I know I haven't written for a few weeks and I also know that my column is usually about the unfolding political situation. I rarely comment on matters unrelated to the peace process.

But I have been thinking about branching out into other topics, which may have political implications but aren't political with a big 'P' or indeed, party political.

I've been prompted along this road by the recent positive reaction I got to a review of a film I wrote a few weeks ago about the film 'Magdalen Sisters' for Belfast's Andersonstown News. That reaction set me thinking. So here goes.

On my first outing I'm a bit nervous about tackling the issue to hand because it has national implications and it should provoke a national debate. But set against that is the feeling that I'm not skilled up enough to proffer views on such a pointed issue.

Yet I feel passionate enough about it to spend some time ordering my thoughts, no easy thing at times, in order that I pen an article of interest.

I am offering up my views on Dublin's Millennium ?, which went public last week. The ? is there because I don't know what to call it nor it seems does any one else in officialdom or across the nation.

It has been called among other things the 'Spire', the 'Spike' the 'Needle', the 'pinnacle for the cynical', 'Bertie's pole' in lieu of his 'bowl', the 'nail in the Pale', the 'stiletto in the ghetto', the 'spike in the dyke'.

Let me begin by stating the obvious. Dublin is Ireland's capital city. O'Connell Street is the nation's primary thoroughfare. For both reasons what happens there aesthetically has major ramifications beyond the stretch of street between O'Connell's Bridge and Parnell's monument.

Dublin is one thousand years old. The people of Dublin, the city's streets and buildings, played a leading role in the struggle for national independence.

The streets of Dublin have been home to some of the world's finest writers, poets, musicians, and scholars from many disciplines. It is a living museum of all that we were, what we are and what we will be.

The city also houses over one fifth of the population of Ireland.

So O'Connell Street isn't just a thoroughfare. It symbolises the nation's history. It isn't just a place to shop, eat and carouse along. It represents the Irish nation at work at leisure. It shapes us and we in turn shape it.

It is on this tarmac that many issues of concern are petitioned by the sound of marching feet. There you can hear many voices, republican, trade unionist, women, farmers, gays, pro and anti abortionists and latterly, those opposed to the war in Iraq.

Add to this the growing numbers of immigrants seeking to make Dublin their home and you get a human rainbow threading along O'Connell Street every minute of the day.

Also part of this milieu are the less fortunate, the homeless, the drug addicts and the prostitutes.

It was for these people and for the rest of us who don't live in Dublin that the ? was erected.
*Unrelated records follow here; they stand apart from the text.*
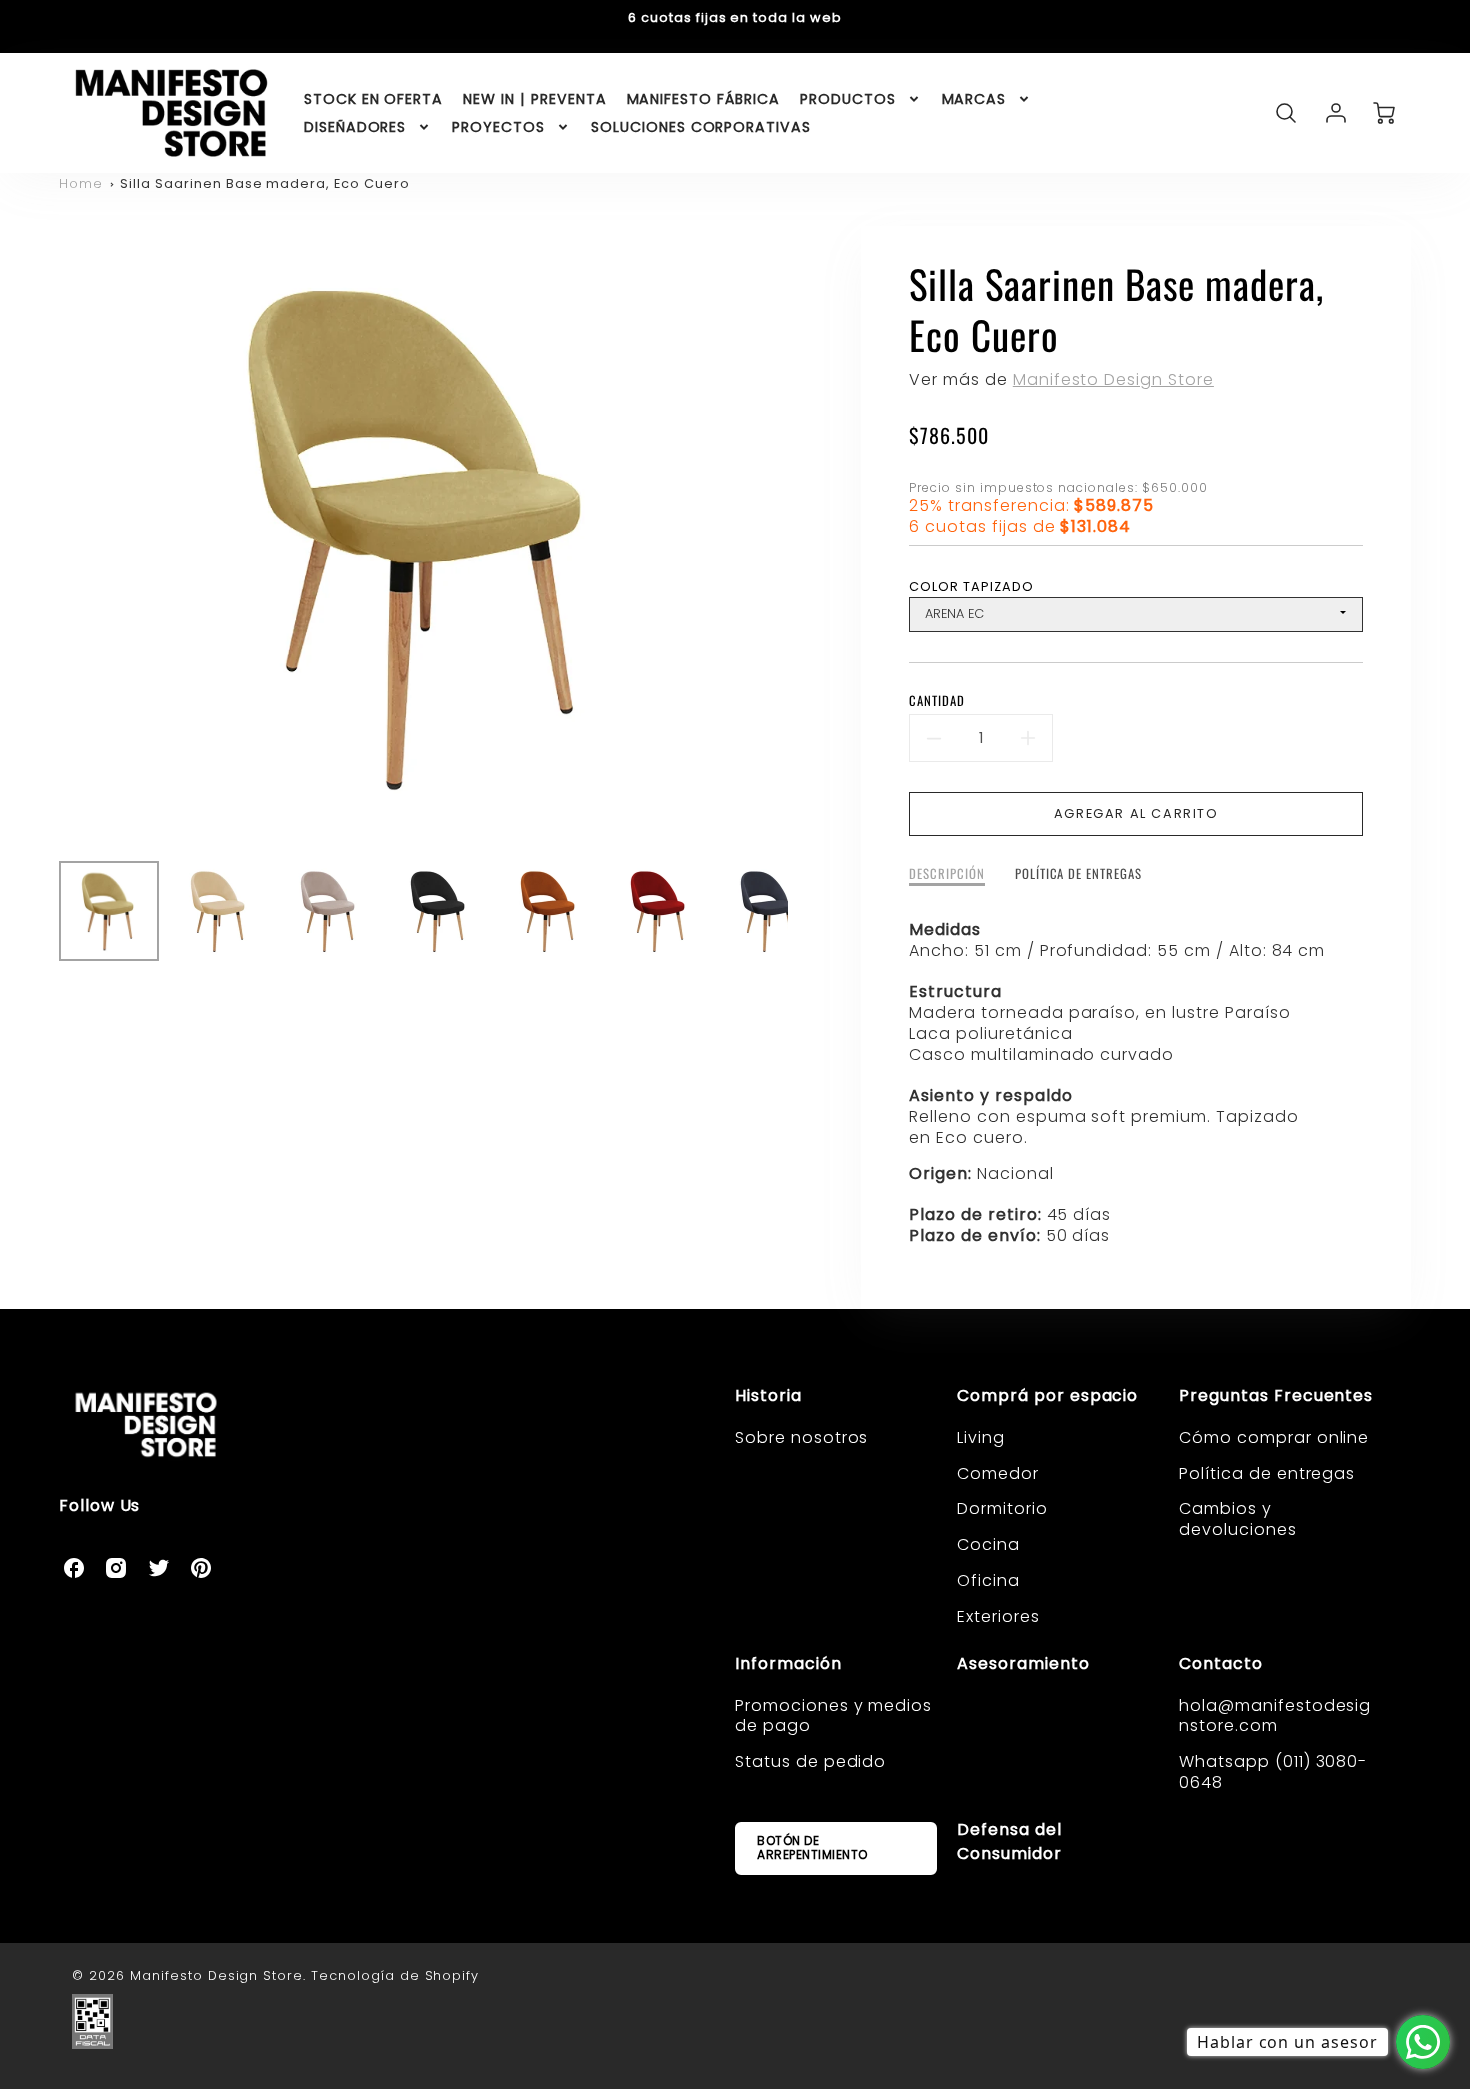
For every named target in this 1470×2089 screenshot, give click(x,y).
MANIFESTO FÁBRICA (703, 99)
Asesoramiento (1023, 1663)
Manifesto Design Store (1113, 379)
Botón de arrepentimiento (812, 1847)
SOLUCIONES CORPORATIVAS (701, 127)
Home (81, 183)
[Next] (803, 536)
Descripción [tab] (947, 874)
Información (788, 1663)
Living (981, 1437)
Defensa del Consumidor (1009, 1841)
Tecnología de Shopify (395, 1975)
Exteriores (998, 1616)
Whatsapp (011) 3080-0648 (1273, 1772)
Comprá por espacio (1047, 1395)
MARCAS (974, 99)
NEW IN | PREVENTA (534, 99)
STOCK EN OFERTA (373, 99)
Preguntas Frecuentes (1276, 1395)
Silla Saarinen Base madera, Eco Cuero (265, 183)
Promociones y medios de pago (833, 1716)
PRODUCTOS (848, 99)
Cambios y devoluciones (1238, 1519)
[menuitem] (373, 99)
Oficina (988, 1580)
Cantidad (937, 701)
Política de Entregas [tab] (1078, 874)
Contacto (1221, 1663)
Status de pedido (810, 1761)
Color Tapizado (971, 586)
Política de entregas (1267, 1473)
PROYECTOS (498, 127)
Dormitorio (1002, 1508)
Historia (768, 1395)
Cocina (988, 1544)
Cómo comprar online (1274, 1437)
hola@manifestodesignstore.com (1275, 1716)
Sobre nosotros (801, 1437)
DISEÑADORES (355, 127)
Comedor (998, 1473)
Does it do justice to those before us? Does it do justice to us and will it do justice to those after us?

Equally importantly, one might ask, are we entitled to ask that national monuments represent us in our diversity or is that decision to be made by the artistic establishment only?

What freedom is the artist to have in constructing an edifice? Is it sufficient for us to accept that the artist won a competition and is therefore entitled to represent his/her ideas and we have to live with the result?
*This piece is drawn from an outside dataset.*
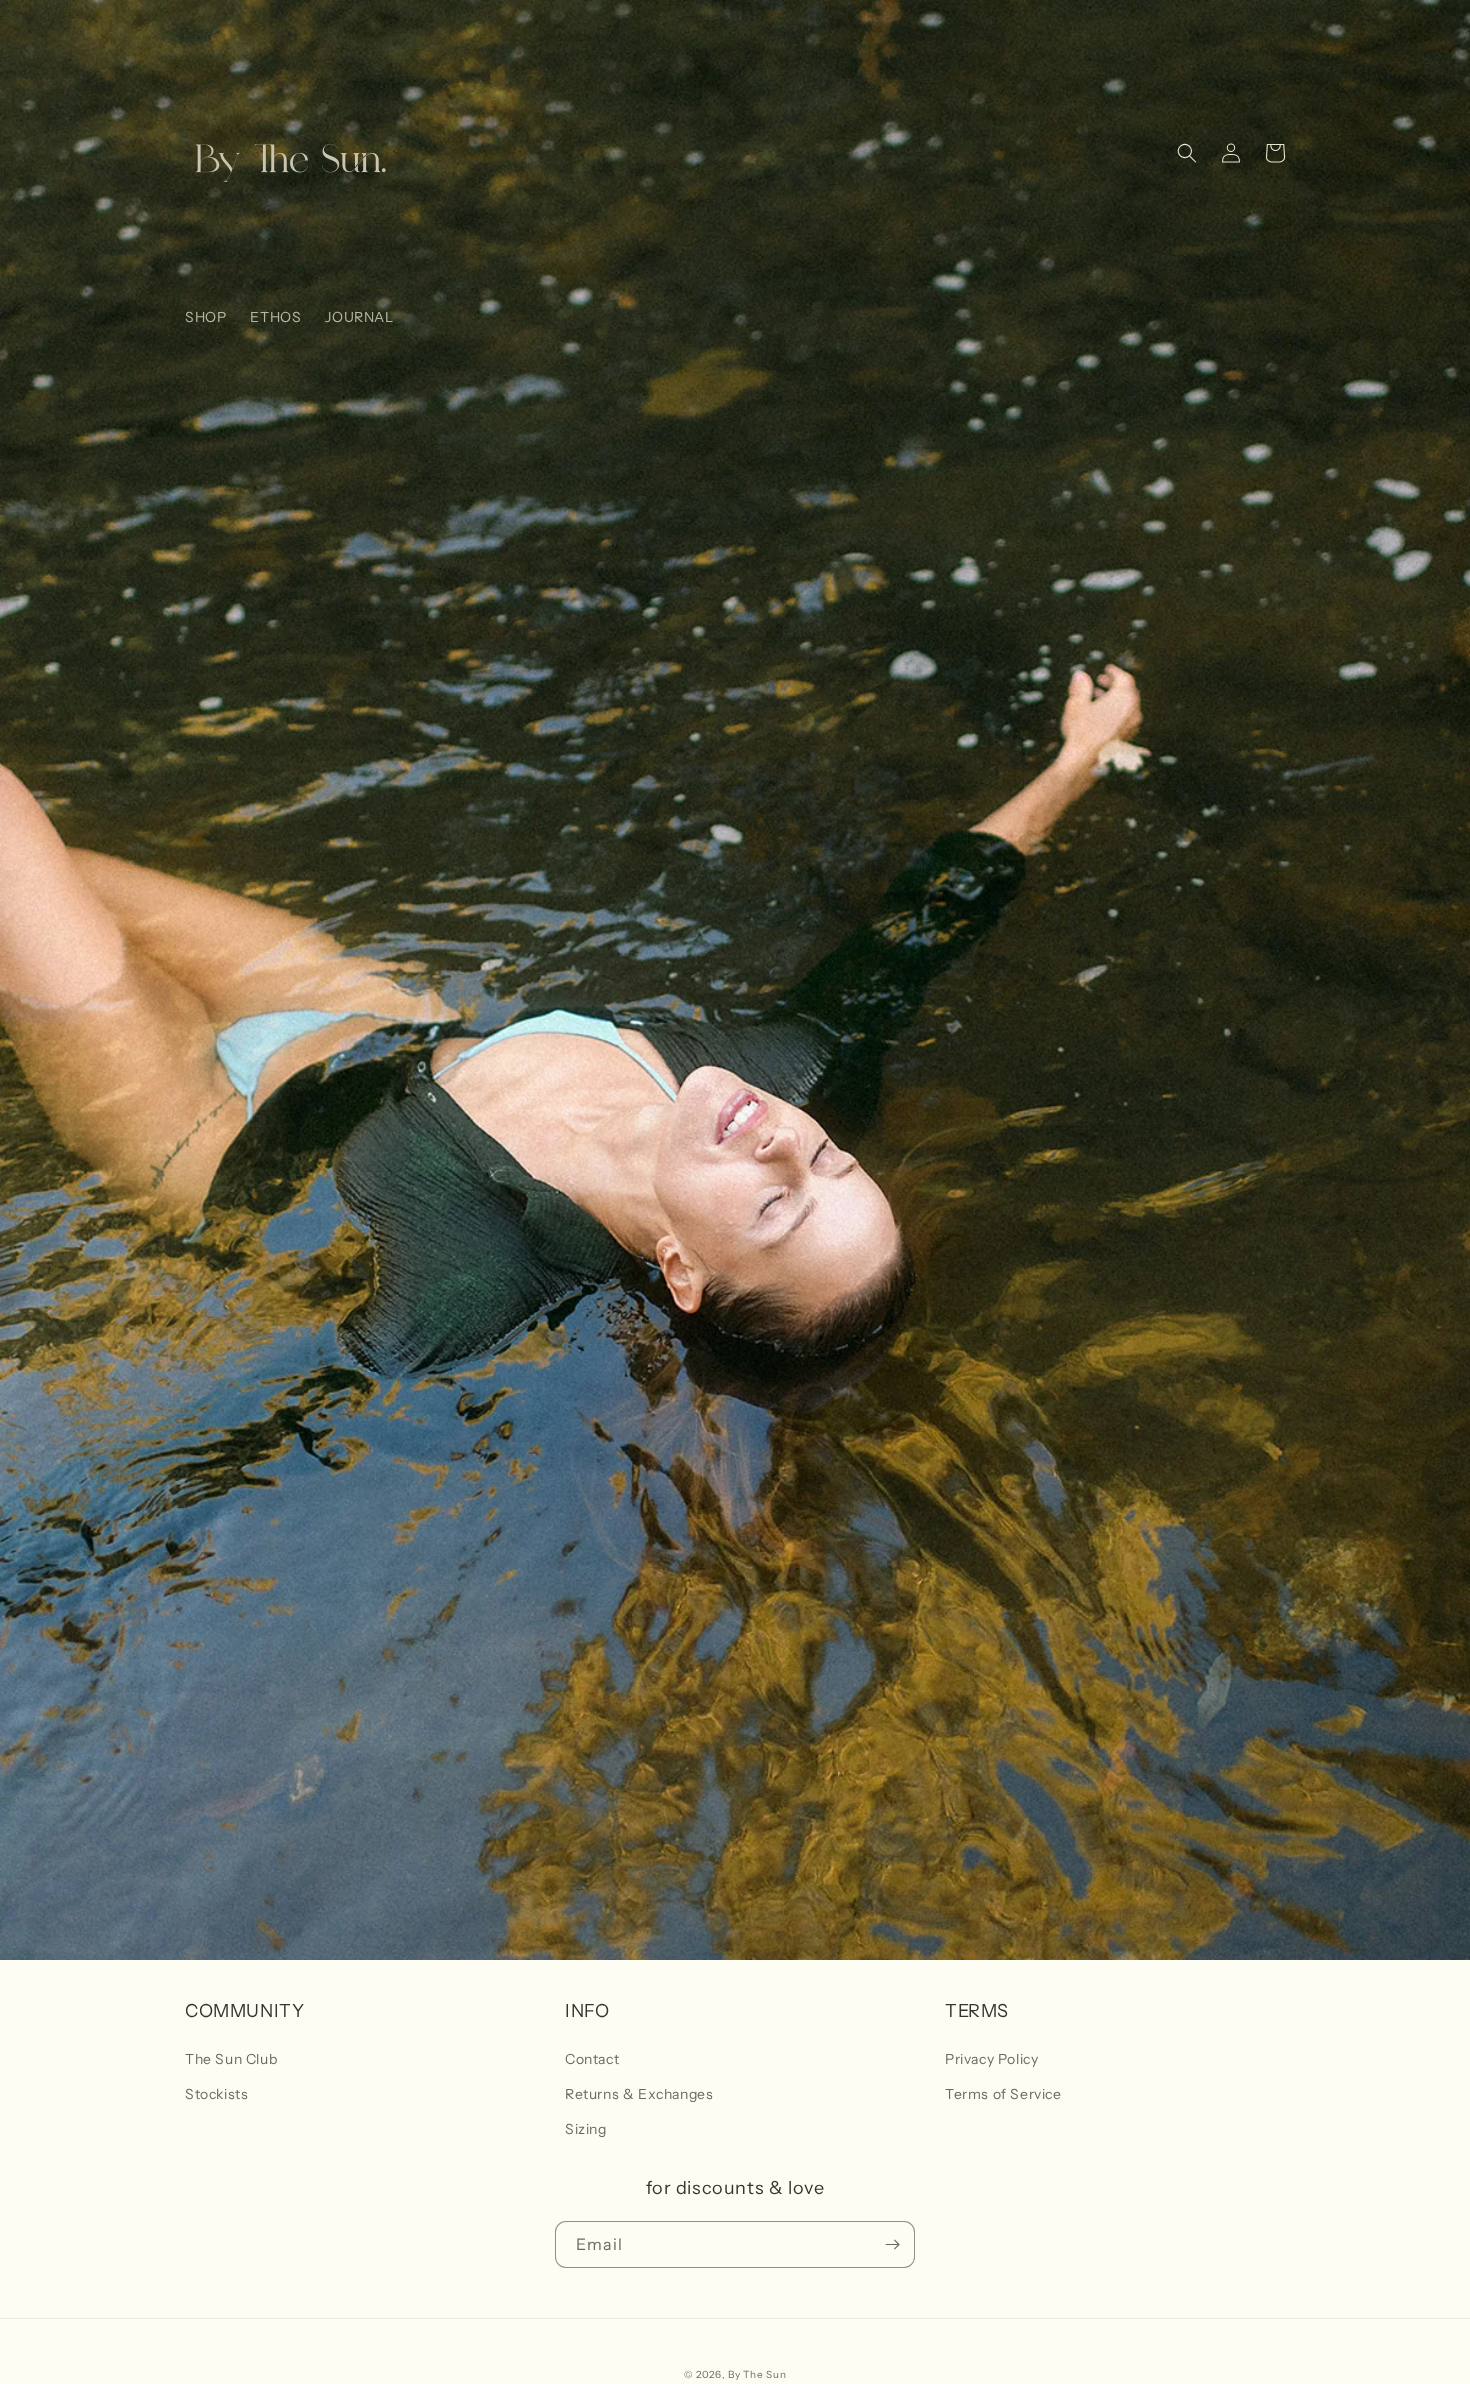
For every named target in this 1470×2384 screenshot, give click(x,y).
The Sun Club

For me, the recent addition to O'Connell's Street architecture is meaningless. What does it say about the city? What does it represent? Are we to see it as a representation of modern and prosperous life? I know beauty is in the eye of the beholder but the eye is not challenged.

At what point do the people engage with the structure? Are we to all end up with creaks in our necks staring up into space at its zenith?

Last Saturday afternoon I spent half an hour observing people observing the ?. I noticed that very few of them were Dubliners. They were mainly tourists. It's hardly a scientific analysis of its popularity but two days after its unveiling I would have expected more curiosity from local people.

I spoke to a number of people who work with addicts in the city. They believe it is also insensitive to the tens of thousands of people who are affected by drug addiction because it resembles a needle, an instrument which has caused so much pain to the people of Dublin.

I asked my 17-year-old niece Sinead what she and her friends, who love shopping and dandering along Dublin's streets on a Saturday afternoon, thought about it. As quick as a flash she said: "What's the point?" Sums it all up really.